BHI Assessment Finds Potential to Increase Medical Oxygen Capacity by 25% Per Day In Malawi

FOR IMMEDIATE RELEASE
Contact: Olivia Duggan, oduggan@buildhealthinternational.org

BUILD HEALTH INTERNATIONAL ASSESSMENT FINDS POTENTIAL TO INCREASE MEDICAL OXYGEN CAPACITY BY 25% PER DAY IN MALAWI, AIDING COVID-19 RESPONSE

New, comprehensive report examining non-commercial oxygen plants in Malawi finds less than 50% of facilities are fully functioning, offers solutions to improve oxygen supply and delivery

Beverly, MA — August 5, 2021 — Today, Build Health International (BHI), a Massachusetts-based nonprofit that supports the design, construction, and maintenance of high-quality health infrastructure around the world, announced the results of a first-of-its-kind assessment of medical oxygen production in Malawi.

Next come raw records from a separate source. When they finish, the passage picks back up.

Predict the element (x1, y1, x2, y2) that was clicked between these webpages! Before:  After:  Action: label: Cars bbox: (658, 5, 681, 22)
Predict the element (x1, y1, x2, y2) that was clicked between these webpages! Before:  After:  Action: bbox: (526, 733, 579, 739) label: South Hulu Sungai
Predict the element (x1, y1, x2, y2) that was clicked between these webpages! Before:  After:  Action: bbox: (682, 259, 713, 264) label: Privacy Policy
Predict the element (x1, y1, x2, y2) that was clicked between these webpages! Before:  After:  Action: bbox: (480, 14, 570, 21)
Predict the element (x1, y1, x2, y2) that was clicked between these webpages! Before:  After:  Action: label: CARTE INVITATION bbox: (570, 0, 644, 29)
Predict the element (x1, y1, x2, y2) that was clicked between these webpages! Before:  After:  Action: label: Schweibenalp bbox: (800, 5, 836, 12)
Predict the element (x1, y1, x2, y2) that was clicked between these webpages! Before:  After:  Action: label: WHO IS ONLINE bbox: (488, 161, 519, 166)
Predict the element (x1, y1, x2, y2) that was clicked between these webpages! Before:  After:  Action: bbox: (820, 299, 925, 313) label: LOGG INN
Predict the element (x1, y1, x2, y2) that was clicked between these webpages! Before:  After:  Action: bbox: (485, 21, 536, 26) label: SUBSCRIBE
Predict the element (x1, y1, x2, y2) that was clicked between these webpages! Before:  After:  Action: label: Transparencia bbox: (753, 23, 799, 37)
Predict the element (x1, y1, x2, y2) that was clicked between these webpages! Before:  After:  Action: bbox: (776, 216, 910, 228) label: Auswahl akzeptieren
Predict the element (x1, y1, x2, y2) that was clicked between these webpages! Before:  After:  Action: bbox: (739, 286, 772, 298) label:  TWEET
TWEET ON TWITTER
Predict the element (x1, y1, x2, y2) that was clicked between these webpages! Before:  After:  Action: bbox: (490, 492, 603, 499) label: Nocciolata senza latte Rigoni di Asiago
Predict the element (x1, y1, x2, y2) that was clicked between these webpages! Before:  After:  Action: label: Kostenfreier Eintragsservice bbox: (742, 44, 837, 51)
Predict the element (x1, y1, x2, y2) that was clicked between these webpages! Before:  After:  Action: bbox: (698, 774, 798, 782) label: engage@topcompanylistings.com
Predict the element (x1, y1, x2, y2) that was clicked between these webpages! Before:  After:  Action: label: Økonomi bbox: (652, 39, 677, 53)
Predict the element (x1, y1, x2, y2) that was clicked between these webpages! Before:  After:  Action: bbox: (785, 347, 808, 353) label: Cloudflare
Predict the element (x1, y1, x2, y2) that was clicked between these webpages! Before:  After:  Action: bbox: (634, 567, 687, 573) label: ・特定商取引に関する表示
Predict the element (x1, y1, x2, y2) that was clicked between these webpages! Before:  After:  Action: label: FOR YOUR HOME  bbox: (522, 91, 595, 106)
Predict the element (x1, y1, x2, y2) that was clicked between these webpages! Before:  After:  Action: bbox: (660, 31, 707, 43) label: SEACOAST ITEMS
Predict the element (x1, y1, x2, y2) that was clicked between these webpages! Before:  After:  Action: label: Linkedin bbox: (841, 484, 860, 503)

With support from the DAK Foundation, the assessment focused on all non-commercial Pressure Swing Adsorption (PSA) oxygen generation plants in Malawi. These plants, and the oxygen they produce, are a key tool in the fight against COVID-19, when supplemental oxygen is often the primary treatment for infected patients.

The assessment results revealed that of the seven PSA plants evaluated throughout the country, only three were operating at a fully functional level. Of the remaining plants, one was in need of repairs and three were nonfunctional. The study also found that, if all four of the sub-fully functional plants were repaired, high-flow oxygen capacity in Malawi could be expected to increase by just over 600 cubic meters per day, in a fraction of the time it would take to install new plants — an increase of 25% over current capabilities at 80% less than the cost of new oxygen investments — which would have a major impact on the country’s capacity to treat patients suffering from COVID-19, as well as a range of other conditions.

“Around the world, health systems are struggling to deal with subsequent waves of COVID-19 infections, often because medical oxygen is in short supply,” said Jim Ansara, Co-Founder and Managing Director of BHI. “The international community has a responsibility to work in partnership with public health officials and local communities to find actionable, sustainable ways to aid in the response to COVID-19, and ensuring that existing oxygen infrastructure is functioning at full capacity is a critical part of the effort. This study provides a clear, comprehensive perspective on the state of existing oxygen infrastructure at a national level, and the information is invaluable to ongoing efforts to repair existing infrastructure and expand oxygen capacity.”

Steve Mtewa, a native of Malawi and BHI’s Facilities Biomedical Engineer, said “When we were at the hospitals we were not only looking at the oxygen plants. We were also looking at the electricity — do they have a standby generator, do they have an automatic change over switch, how often do they have black-outs and things like that. And apart from oxygen we were also looking at the conditions of their generators. Many of the generators were not in good shape.”

The full results of BHI’s assessment in Malawi can be found here. Following the release of these results, BHI remains engaged with officials and healthcare providers in Malawi to address identified repair needs, and is working to complete similar assessments in other countries throughout Africa.

About Build Health International:

Build Health International (BHI) believes that every person has a right to quality healthcare. That’s why BHI builds and equips dignified spaces for care in the world’s most vulnerable communities, enabling local clinicians to work at their full potential. Working closely with Ministries of Health, partner organizations, and local workforces, BHI promotes sustainable design, and empowers communities, and enables access to dignified and affordable healthcare in some of the world’s most vulnerable communities.